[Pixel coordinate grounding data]
####

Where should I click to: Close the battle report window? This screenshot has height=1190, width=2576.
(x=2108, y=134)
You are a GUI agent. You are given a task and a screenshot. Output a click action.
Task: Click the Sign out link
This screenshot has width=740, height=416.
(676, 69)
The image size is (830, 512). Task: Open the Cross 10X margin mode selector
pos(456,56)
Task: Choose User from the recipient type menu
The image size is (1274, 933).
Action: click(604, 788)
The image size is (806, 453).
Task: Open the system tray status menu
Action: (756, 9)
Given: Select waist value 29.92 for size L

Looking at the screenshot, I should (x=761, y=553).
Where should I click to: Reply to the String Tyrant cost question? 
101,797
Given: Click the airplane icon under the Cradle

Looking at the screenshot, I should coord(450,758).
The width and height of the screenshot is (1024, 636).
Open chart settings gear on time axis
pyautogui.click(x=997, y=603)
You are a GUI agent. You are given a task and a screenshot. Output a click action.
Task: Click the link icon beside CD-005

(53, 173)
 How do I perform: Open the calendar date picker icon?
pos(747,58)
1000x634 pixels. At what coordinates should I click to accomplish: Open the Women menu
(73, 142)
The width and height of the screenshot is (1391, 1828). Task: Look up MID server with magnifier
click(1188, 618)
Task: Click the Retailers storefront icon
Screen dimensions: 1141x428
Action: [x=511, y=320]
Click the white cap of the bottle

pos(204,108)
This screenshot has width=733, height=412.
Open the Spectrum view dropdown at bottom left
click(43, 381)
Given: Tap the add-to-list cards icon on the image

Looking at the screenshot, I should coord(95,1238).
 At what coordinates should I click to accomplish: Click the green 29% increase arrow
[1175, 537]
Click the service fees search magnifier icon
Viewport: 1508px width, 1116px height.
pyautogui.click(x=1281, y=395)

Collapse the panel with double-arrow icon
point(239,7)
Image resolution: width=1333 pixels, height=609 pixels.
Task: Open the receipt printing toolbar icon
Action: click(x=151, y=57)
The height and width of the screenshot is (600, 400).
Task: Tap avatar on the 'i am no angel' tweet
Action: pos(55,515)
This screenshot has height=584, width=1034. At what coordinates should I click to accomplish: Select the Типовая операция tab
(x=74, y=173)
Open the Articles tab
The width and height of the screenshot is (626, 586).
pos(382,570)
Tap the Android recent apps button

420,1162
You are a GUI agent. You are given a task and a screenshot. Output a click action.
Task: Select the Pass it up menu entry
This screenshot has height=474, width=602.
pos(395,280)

####

The "Open the Spectrum" line through the last line above: set these down exactly and add nothing else.

REPLY TO THE TASK:
Open the Spectrum view dropdown at bottom left
click(43, 381)
Given: Tap the add-to-list cards icon on the image

Looking at the screenshot, I should coord(95,1238).
 At what coordinates should I click to accomplish: Click the green 29% increase arrow
[1175, 537]
Click the service fees search magnifier icon
Viewport: 1508px width, 1116px height.
pyautogui.click(x=1281, y=395)

Collapse the panel with double-arrow icon
point(239,7)
Image resolution: width=1333 pixels, height=609 pixels.
Task: Open the receipt printing toolbar icon
Action: click(x=151, y=57)
The height and width of the screenshot is (600, 400).
Task: Tap avatar on the 'i am no angel' tweet
Action: pos(55,515)
This screenshot has height=584, width=1034. At what coordinates should I click to accomplish: Select the Типовая операция tab
(x=74, y=173)
Open the Articles tab
The width and height of the screenshot is (626, 586).
pos(382,570)
Tap the Android recent apps button

420,1162
You are a GUI agent. You are given a task and a screenshot. Output a click action.
Task: Select the Pass it up menu entry
This screenshot has height=474, width=602.
pos(395,280)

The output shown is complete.